44. The computer-assisted medical device of claim 40, wherein the first imaging modality and the second imaging modality are different.

45. The computer-assisted medical device of claim 40, wherein the first imaging modality is x-ray.

46. The computer-assisted medical device of claim 40, wherein the second imaging modality is stereoscopic endoscopy.

47. The computer-assisted medical device of claim 40, wherein the second imaging modality is stereoscopic fluorescence imaging.

48. The computer-assisted medical device of claim 40, wherein the control unit further adjusts a position and an orientation of an imaging device from which the second images are obtained so that the one or more anatomical markers are within a field of view of the imaging device.

49. The computer-assisted medical device of claim 40, wherein the control unit further determines the kinematic relationship based on a kinematic model of the articulated arm.

50. The computer-assisted medical device of claim 40, wherein each of the one or more anatomical markers is a multi-modal marker.

51. The computer-assisted medical device of claim 40, wherein the control unit further controls motion of the one or more second joints relative to the anatomy of the patient based on the registration.

52. The computer-assisted medical device of claim 40, wherein the first and second imaging modalities obtain their images without using light in a visible spectrum.
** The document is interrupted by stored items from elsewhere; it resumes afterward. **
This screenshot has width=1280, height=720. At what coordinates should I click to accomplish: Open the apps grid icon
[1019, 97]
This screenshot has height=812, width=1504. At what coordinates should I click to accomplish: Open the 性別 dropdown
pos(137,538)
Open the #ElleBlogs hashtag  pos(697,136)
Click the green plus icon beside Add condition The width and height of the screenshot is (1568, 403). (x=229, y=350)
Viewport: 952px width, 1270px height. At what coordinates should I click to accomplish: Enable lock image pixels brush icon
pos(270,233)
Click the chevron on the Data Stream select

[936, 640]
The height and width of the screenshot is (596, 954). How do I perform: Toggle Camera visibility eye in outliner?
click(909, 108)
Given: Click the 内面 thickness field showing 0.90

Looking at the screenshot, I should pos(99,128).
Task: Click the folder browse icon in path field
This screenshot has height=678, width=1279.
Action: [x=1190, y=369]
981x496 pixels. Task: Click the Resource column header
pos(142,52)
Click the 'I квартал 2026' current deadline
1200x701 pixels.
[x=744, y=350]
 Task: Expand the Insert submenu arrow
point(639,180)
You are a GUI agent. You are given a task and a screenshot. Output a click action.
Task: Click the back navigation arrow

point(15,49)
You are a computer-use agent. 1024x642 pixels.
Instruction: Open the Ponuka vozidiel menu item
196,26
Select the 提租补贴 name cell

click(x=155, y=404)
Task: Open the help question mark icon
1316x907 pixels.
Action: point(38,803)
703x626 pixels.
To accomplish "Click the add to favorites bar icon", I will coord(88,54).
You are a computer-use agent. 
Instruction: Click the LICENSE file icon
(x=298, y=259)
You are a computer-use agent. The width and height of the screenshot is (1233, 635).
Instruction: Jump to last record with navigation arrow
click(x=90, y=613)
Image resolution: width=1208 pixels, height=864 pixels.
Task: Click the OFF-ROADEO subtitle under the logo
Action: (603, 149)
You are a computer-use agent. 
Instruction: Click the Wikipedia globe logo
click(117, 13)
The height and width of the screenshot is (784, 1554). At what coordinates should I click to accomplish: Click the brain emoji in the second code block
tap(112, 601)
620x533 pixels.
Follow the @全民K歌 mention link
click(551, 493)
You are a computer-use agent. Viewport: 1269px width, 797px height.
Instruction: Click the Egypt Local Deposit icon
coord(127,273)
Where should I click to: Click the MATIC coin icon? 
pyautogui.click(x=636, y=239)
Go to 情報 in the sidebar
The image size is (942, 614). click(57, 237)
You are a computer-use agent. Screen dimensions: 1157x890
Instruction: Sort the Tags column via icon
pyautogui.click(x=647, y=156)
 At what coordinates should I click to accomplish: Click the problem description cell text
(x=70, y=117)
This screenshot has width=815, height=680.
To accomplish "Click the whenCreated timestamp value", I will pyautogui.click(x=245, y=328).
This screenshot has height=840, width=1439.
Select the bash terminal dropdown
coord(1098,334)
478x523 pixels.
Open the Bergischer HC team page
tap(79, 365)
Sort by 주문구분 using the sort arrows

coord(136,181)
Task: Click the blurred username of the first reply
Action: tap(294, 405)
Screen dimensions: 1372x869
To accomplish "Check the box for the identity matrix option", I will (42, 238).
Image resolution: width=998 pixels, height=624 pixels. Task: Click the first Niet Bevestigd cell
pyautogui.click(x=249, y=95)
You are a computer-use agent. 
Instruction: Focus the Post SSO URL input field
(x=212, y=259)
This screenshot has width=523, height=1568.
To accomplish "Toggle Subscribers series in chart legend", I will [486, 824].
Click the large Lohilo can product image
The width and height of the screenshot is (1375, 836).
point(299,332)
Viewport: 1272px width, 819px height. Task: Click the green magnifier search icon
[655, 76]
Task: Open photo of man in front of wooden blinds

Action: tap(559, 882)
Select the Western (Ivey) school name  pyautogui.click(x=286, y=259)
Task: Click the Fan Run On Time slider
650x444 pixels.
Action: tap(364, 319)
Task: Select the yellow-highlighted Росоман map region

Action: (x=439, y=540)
53. A non-transitory machine-readable medium comprising a plurality of machine-readable instructions which when executed by one or more processors associated with a medical device are adapted to cause the one or more processors to perform a method comprising:

obtaining one or more first images using a first imaging modality;

obtaining one or more second images using a second imaging modality;

determining second coordinates of the one or more anatomical markers relative to a medical tool coupled to the medical device based on content of the second images; and

54. The non-transitory machine-readable medium of claim 53, wherein a first one of the anatomical markers comprises:

a first material observable to the first imaging modality; and

a second material observable to the second imaging modality;

wherein:

the first material is different from the second material; and

the first imaging modality is different from the second imaging modality.

55. The non-transitory machine-readable medium of claim 54, wherein the first anatomical marker further comprises one or more superabsorbent polymers, the first material and the second material being absorbed and contained by the one or more superabsorbent polymers.

56. The non-transitory machine-readable medium of claim 54, wherein the first anatomical marker further comprises a liquid or gel comprising the first and second materials, wherein the liquid or gel is configured to be applied to the anatomy of the patient.

57. The non-transitory machine-readable medium of claim 53, wherein the first imaging modality and the second imaging modality are different.

58. The non-transitory machine-readable medium of claim 53, wherein the first imaging modality is x-ray.

59. The non-transitory machine-readable medium of claim 53, wherein the second imaging modality is stereoscopic endoscopy.

60. The non-transitory machine-readable medium of claim 53, wherein the second imaging modality is stereoscopic fluorescence imaging.

61. The non-transitory machine-readable medium of claim 53, wherein the method further comprises adjusting a position and an orientation of an imaging device from which the second images are obtained so that the one or more anatomical markers are within a field of view of the imaging device.

62. The non-transitory machine-readable medium of claim 53, wherein determining the kinematic relationship is further based on a kinematic model of the articulated arm.

63. The non-transitory machine-readable medium of claim 53, wherein each of the one or more anatomical markers is a multi-modal marker.

64. The non-transitory machine-readable medium of claim 53, wherein the method further comprises controlling motion of the medical tool relative to the anatomy of the patient based on the registration.

65. The non-transitory machine-readable medium of claim 53, wherein the first and second imaging modalities obtain their images without using light in a visible spectrum.